━━━ Text block
This month we celebrate the 70th anniversary of the Universal Declaration of Human Rights. To mark the occasion, we have asked Human Rights Watch experts to reflect on some of the key human rights challenges in their area of specialty.
Four decades into Beijing’s so-called “reform and opening” era, Chinese authorities are progressively less tolerant at home of critical views or political participation.
But people outside China don’t yet seem to realize that their human rights are also increasingly under threat as Beijing becomes more powerful.
In the 1990s and 2000s, China’s goal was largely to insulate itself from criticism in key United Nations forums. But in recent years, Beijing has also sought to extend its influence into, and impose its standards and policies on, key international human rights institutions—weakening some of the only means of accountability and justice available to people around the world.
If Beijing has its way, it may not just be China’s 1.4 billion people who can’t get justice through UN mechanisms—it may be the whole world.
In 2017, we exposed Beijing’s efforts to silence UN human rights experts and staff, to prevent critical Chinese voices from participating in UN reviews, and to manipulate rules and procedures to ensure more favorable reviews—weakening UN scrutiny not just of China but of other abusive governments.
2018 provided a perfect example of China’s strategy. In March 2018, it introduced a resolution at the UN Human Rights Council (HRC) entitled “Promoting the International Human Rights Cause through Win-Win Cooperation.”
Sounds innocuous, right? However, the resolution gutted the ideas of accountability for actual human rights violations, suggesting “dialogue” instead. It failed to specify any course of action when rights violators refuse to cooperate with UN experts, retaliate against rights defenders or actively reject human rights principles. And it even failed to acknowledge any role for the HRC itself to address serious human rights violations when “dialogue” and “cooperation” don’t produce results. The resolution was adopted by a distressingly strong majority.
If these ideas become not just prevailing norms but also actual operating principles for the HRC, victims of state-sponsored abuses worldwide—including in Myanmar, South Sudan, Syria, and Yemen—will face almost impossible odds in holding abusive governments accountable. Instead, they’ll have to stand on the sidelines and hope their abuses are either ended or resolved through “dialogue” and “cooperation.”
If there is room for optimism it’s in growing international concern about aspects of China’s rise in a variety of international institutions, including frustrations with China’s disregard for World Trade Organization rulings or its breathtaking disappearance in October 2018 of Interpol president Meng Hongwei. A UN treaty body review of China in August generated massive press coverage over Beijing’s horrific abuses of Muslims in Xinjiang; dozens of governments weighed in on the same and other violations, ranging from the death penalty to persecution of peaceful critics, at another UN review of China in November.
China’s March 2018 resolution was a win only for Beijing, and a loss for all who are serious about human rights abuses inside and outside China. The challenge ahead for governments is to buttress the global institutions on which we all rely to protect our human rights—while they still can.
━━━━━━
_What is required:_ Retype the portion of the article on China and UN human rights institutions from "Four decades into" to "or political participation." without any alteration. The material that follows was drawn from a different source than the article on China and UN human rights institutions.
━━━ Data extract
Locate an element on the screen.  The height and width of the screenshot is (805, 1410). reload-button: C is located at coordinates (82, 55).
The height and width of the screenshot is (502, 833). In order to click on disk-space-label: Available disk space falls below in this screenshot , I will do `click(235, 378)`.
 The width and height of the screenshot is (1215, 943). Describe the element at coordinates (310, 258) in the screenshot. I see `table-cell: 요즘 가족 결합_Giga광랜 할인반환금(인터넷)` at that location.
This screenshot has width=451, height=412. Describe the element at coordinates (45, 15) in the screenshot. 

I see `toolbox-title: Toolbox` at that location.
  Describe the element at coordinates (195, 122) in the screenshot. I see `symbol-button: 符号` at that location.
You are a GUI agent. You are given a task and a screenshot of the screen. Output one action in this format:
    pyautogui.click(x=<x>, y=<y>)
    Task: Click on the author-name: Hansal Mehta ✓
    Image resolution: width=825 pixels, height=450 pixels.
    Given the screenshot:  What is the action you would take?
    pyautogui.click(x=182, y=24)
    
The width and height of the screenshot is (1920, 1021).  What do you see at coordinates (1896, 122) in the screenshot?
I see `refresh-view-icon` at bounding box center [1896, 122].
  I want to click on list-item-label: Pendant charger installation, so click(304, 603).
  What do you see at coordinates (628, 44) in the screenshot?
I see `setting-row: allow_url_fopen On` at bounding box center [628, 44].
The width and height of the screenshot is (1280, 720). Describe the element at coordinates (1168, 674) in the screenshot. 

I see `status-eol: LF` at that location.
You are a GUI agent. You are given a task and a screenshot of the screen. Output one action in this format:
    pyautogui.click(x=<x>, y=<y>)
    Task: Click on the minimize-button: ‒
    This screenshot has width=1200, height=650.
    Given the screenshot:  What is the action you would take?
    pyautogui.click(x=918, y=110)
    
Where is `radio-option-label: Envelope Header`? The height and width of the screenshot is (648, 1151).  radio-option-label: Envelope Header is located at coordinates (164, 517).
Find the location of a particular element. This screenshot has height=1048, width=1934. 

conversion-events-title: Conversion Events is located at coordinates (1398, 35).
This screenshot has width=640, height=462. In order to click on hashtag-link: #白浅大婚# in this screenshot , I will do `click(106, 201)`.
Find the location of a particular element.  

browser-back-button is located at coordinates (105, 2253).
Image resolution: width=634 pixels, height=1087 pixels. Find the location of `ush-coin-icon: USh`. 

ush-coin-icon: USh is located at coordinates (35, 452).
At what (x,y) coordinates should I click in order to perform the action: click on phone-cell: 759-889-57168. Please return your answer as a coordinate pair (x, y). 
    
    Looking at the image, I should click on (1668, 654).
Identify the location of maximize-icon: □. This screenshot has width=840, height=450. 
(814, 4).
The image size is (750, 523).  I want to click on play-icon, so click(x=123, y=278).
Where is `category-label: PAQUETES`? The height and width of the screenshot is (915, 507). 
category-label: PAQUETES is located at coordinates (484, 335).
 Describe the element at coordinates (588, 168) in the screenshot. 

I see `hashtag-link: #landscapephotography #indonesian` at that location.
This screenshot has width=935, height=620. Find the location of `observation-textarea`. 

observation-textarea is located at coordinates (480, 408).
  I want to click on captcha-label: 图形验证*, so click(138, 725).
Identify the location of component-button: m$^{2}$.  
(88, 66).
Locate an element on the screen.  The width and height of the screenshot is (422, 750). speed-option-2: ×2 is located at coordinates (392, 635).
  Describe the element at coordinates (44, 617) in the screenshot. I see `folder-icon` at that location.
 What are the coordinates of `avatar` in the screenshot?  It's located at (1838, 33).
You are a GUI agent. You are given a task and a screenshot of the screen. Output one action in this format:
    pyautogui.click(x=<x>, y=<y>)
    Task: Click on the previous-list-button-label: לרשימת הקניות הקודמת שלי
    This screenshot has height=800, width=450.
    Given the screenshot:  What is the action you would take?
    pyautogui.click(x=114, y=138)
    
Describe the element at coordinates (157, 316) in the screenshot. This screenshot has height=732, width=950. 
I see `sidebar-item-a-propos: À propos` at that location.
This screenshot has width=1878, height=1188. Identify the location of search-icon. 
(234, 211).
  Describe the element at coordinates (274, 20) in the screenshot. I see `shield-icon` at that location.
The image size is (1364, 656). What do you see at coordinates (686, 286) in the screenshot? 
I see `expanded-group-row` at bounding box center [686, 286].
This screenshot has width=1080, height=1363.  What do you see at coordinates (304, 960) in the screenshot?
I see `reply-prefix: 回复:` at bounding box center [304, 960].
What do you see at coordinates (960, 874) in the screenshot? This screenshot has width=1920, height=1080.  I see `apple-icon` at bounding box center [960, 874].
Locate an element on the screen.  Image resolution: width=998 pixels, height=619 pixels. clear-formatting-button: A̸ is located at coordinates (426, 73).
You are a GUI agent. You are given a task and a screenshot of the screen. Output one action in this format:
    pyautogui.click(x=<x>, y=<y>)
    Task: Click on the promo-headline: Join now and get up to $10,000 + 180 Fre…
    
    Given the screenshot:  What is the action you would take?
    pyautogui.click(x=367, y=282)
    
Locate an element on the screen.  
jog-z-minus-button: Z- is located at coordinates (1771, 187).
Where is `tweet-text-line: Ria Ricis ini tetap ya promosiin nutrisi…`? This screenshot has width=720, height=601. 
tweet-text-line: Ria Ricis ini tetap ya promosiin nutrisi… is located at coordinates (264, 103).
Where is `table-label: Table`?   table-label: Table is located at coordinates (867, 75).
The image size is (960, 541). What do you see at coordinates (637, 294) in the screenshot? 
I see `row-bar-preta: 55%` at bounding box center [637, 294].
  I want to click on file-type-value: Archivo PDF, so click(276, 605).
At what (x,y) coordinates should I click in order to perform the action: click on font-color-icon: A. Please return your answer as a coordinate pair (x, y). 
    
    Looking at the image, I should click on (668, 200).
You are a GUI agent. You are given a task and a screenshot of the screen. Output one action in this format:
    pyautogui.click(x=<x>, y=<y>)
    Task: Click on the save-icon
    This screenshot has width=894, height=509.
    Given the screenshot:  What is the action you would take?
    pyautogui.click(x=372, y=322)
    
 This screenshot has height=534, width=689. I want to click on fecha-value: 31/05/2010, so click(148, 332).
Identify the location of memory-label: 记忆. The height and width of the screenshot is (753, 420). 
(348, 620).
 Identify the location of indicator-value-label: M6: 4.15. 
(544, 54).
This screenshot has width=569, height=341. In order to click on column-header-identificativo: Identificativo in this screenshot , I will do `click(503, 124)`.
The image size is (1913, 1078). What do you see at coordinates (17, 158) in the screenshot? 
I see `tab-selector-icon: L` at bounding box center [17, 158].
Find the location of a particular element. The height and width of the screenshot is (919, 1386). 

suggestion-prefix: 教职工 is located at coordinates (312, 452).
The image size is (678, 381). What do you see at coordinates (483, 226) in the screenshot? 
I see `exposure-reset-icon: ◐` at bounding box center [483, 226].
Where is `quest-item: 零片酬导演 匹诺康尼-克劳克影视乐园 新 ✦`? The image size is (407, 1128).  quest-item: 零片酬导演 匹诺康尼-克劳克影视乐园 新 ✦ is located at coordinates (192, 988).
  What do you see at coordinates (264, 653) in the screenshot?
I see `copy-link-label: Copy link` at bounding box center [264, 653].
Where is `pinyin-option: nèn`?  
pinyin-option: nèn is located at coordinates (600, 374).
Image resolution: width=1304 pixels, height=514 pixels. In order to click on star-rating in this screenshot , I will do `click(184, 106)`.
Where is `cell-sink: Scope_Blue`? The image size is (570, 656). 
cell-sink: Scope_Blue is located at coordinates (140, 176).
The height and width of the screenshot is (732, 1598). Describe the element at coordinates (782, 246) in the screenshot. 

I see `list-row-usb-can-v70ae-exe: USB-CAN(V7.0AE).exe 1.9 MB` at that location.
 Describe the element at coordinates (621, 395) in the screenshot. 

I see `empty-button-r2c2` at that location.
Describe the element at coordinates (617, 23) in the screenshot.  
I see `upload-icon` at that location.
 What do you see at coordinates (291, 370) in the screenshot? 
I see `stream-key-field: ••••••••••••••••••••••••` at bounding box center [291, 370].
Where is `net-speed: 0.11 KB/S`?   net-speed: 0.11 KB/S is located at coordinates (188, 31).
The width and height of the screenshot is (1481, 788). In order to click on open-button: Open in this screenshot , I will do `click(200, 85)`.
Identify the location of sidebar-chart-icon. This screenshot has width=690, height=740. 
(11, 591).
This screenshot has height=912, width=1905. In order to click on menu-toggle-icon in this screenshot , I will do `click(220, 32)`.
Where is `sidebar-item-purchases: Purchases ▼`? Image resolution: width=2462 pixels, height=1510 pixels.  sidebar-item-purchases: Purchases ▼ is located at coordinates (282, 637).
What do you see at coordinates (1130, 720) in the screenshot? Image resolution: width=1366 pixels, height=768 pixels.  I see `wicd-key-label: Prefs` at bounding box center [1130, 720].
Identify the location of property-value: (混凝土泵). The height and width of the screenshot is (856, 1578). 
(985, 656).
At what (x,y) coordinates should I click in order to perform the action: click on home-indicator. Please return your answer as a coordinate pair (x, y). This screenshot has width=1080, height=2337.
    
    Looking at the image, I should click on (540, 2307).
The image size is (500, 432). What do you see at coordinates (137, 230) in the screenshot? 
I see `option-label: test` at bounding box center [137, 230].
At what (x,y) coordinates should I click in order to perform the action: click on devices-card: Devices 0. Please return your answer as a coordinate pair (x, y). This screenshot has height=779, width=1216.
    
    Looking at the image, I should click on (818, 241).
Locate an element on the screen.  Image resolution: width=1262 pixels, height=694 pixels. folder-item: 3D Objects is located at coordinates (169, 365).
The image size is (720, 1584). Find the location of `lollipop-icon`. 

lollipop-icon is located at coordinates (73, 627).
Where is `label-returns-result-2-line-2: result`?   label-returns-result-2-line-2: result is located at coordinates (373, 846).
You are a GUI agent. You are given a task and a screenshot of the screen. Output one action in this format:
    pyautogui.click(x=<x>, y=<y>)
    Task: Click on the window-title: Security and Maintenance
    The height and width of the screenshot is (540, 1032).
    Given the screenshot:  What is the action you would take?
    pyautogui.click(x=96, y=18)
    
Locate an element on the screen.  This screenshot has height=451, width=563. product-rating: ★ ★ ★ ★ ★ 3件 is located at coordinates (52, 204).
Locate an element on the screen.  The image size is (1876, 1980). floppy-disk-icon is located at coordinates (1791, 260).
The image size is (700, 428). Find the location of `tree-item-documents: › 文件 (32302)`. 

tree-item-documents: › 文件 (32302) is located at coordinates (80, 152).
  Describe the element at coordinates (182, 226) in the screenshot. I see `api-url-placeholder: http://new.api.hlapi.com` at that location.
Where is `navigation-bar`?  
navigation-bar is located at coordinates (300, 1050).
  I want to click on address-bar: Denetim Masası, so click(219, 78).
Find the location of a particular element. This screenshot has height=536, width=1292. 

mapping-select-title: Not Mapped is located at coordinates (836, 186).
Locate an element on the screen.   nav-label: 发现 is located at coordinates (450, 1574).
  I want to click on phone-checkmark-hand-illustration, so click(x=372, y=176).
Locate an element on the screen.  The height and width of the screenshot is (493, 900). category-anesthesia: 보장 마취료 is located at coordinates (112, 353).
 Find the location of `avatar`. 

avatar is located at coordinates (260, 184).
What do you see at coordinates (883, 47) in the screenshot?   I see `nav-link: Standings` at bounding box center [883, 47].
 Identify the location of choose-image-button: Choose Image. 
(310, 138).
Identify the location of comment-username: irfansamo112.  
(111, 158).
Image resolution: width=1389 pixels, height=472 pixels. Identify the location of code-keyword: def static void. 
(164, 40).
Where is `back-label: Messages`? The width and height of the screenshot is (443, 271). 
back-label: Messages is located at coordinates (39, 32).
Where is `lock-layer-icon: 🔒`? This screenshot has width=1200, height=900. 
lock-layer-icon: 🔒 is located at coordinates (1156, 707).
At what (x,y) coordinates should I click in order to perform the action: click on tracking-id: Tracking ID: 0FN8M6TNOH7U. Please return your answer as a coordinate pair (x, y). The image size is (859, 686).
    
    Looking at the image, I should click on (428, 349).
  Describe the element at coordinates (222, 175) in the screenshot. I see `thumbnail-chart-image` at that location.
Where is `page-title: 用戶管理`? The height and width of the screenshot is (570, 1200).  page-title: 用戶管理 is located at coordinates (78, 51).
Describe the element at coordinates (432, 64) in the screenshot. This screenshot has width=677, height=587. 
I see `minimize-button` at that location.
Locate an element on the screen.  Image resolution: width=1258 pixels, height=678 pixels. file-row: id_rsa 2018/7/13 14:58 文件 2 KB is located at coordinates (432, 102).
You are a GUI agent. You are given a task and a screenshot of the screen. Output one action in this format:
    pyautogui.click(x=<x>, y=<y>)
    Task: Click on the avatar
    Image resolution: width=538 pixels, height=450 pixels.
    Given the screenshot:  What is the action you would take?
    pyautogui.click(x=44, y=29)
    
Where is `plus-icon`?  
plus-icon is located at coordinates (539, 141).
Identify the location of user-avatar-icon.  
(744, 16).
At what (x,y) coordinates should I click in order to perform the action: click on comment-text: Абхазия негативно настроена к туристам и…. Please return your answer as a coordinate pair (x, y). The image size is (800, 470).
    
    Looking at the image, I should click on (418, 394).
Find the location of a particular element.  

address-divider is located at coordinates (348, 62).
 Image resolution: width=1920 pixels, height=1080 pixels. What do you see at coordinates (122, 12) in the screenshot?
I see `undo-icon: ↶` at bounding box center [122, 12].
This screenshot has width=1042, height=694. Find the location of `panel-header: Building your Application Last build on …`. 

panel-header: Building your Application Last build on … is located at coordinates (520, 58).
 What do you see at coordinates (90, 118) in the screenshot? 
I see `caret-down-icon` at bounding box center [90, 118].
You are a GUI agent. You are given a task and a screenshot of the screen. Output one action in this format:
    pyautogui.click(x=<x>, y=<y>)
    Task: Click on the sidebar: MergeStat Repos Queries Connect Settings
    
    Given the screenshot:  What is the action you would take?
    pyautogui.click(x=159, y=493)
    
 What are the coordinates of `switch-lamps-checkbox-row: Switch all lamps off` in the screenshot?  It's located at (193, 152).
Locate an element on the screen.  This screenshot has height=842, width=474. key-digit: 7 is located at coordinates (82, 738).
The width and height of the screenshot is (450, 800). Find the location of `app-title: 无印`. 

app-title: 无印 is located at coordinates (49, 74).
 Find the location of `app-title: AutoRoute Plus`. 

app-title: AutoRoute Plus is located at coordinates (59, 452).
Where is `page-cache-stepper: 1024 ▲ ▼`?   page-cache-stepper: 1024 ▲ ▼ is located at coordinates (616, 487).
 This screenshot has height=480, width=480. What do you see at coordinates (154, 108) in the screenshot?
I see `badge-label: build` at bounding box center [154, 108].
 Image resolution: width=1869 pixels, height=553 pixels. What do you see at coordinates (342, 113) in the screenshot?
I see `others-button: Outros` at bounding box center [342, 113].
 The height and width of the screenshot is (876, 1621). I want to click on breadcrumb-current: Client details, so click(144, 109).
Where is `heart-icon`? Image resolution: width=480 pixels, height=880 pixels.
━━━━━━
_Exercise output:_
Four decades into Beijing’s so-called “reform and opening” era, Chinese authorities are progressively less tolerant at home of critical views or political participation.